I didn’t give an altar call yesterday, I did the old “every head bowed, every eye closed” routine and two people raised their hands to receive Christ. PRAISE THE LORD! However, I keep wondering if I should’ve challenged the people gathered to take a more declarative step…
I’ll be transparent. My church background, with its dysfunction, has put fear of altar calls in me. There have been a few times at LakeView when I felt nudged to invite people forward for prayer for one reason or another but chickened out. The culture of our church is not an altar-call culture. What if no one comes forward? Will it seem like the service was a failure? Will people think I’m not a good pastor? Hello, pride, there you are again. I’d sure like you to be crucified in me so that Christ can live in your place!
This morning, when I read Proverbs 30:4, I felt the challenge from the Lord. (Sidenote: It’s amazing how God can give a rebuke without condemnation. He is incredible!) Why do I let fear and pride influence my actions? “Who has gone up to heaven and come down? Whose hands have gathered up the wind? Who has wrapped up the waters in a cloak? Who has established the ends of the earth? What is his name, and what is the name of his son? Surely you know!”

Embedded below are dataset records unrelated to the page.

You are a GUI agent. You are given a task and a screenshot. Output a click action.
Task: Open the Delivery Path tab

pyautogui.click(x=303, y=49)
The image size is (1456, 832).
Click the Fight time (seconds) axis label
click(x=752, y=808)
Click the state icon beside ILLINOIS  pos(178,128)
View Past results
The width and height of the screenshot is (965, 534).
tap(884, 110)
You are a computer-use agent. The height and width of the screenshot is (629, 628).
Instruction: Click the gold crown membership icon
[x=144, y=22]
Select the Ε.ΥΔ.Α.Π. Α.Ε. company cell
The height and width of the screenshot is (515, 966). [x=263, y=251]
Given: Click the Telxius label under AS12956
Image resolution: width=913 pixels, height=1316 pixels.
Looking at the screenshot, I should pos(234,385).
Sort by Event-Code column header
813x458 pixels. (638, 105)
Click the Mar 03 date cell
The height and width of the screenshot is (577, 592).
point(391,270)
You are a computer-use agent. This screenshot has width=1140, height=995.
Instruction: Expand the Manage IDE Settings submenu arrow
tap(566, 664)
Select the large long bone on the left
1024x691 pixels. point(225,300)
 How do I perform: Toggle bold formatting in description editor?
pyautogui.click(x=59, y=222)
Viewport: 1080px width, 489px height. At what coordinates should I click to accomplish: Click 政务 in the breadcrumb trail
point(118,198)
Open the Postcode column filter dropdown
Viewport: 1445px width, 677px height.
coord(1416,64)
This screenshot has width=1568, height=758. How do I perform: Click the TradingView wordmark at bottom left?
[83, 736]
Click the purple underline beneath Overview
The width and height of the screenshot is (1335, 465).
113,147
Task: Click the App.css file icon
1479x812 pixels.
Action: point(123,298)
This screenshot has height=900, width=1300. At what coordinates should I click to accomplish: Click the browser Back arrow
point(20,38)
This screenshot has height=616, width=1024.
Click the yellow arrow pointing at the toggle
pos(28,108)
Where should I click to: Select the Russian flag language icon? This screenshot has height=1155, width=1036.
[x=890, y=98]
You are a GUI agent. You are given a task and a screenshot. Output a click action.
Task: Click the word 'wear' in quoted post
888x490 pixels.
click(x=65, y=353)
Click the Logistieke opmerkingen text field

As I reflected on these words, the last line held my attention. “What is his name, and what is the name of his son?” His name is Jesus, and His son’s name is… me. I’ve been born again into His household. My confidence and sense of self-worth shouldn’t come from whether or not people respond to an invitation. Neither should I be afraid (whether afraid of failure or wounded pride) to be obedient when God stirs my heart. Our job is to obey faithfully and let God produce the fruit. If we do what He tells us to do, then we cannot fail because the definition of success is obedience, not results.
My prayer for the week is for those who accepted Christ yesterday (please join me in that), and for God to remind you who He is what His son’s or daughter’s name is, yours. Be humble, yet confident in who you are in Jesus.